>> start Entries supplied

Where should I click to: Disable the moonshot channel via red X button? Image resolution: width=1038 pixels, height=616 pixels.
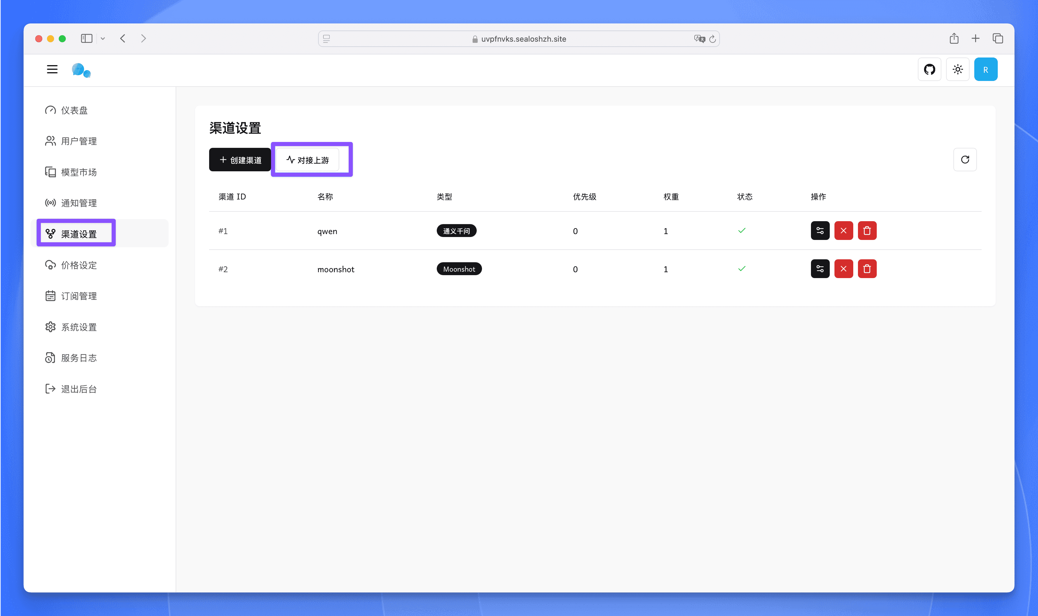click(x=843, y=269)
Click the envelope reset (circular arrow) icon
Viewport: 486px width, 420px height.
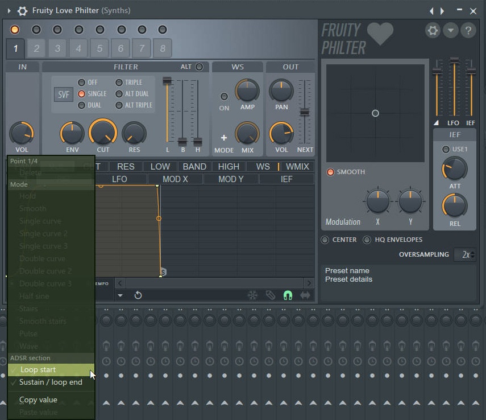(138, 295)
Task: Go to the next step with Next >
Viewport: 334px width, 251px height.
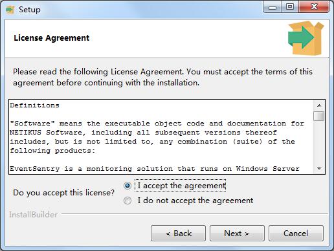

>> end Entries supplied
>> start Entries supplied

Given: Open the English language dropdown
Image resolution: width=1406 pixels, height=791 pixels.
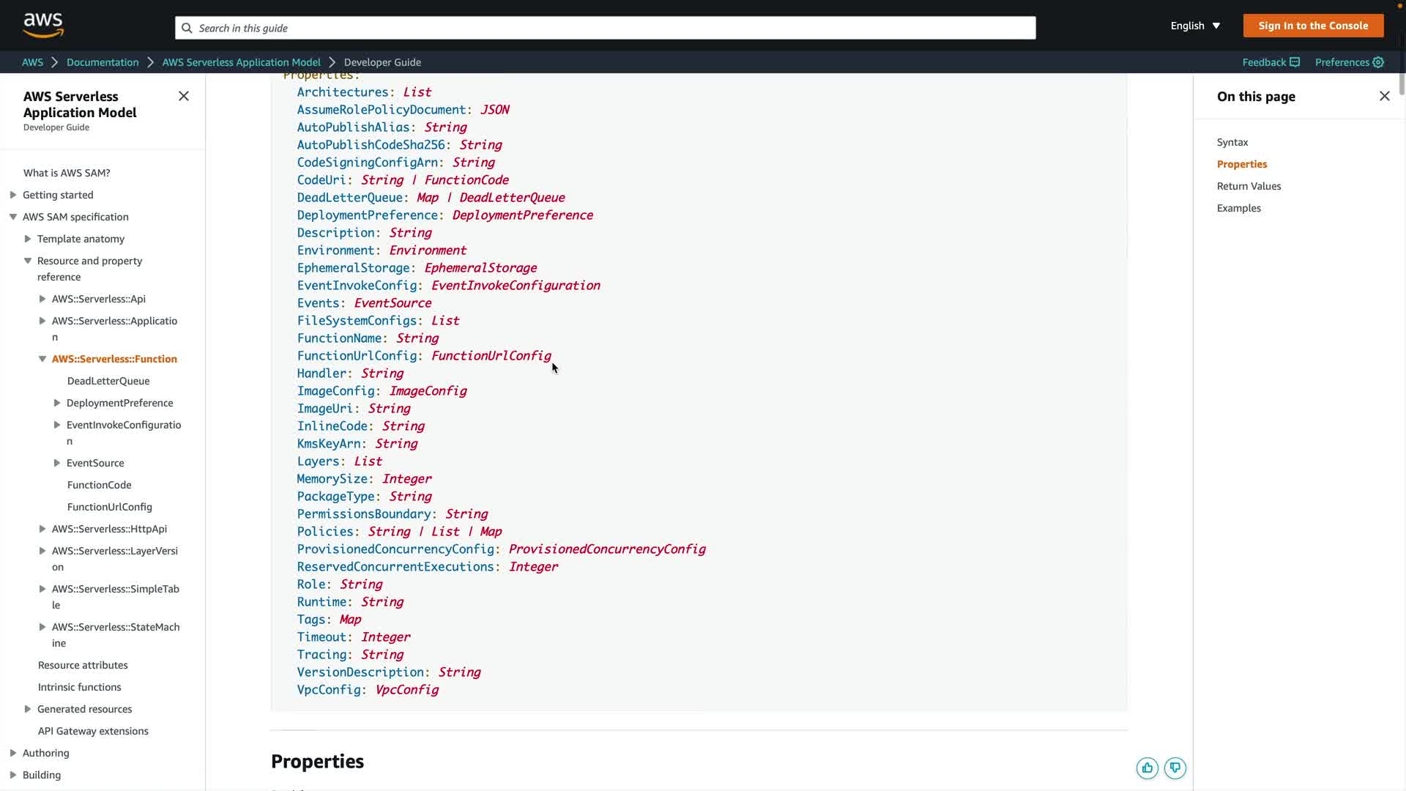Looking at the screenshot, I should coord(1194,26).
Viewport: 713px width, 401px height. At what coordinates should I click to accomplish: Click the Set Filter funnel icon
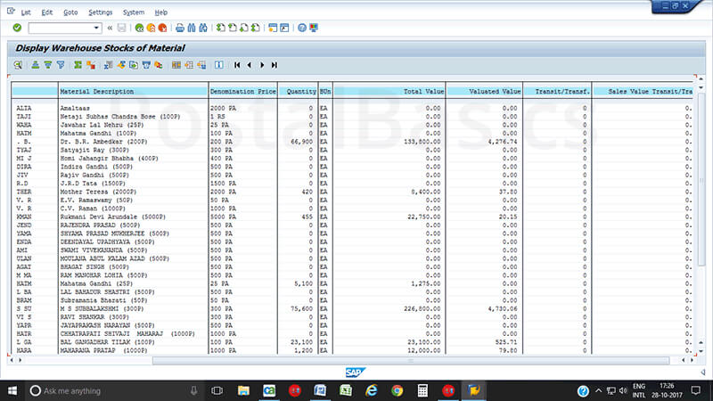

>> end Entries supplied

— Problem requirements —
Format the lines from the one containing "Given: Open the English language dropdown" through the one containing "Viewport: 713px width, 401px", both included, as a Markdown table with the columns "Row" and "Line", numbering each row and skipping blank lines. Leave the pictures out of the table.

— Solution for this task —
| Row | Line |
|---|---|
| 1 | Given: Open the English language dropdown |
| 2 | Image resolution: width=1406 pixels, height=791 pixels. |
| 3 | Looking at the screenshot, I should coord(1194,26). |
| 4 | Viewport: 713px width, 401px height. At what coordinates should I click to accomplish: Click the Set Filter funnel icon |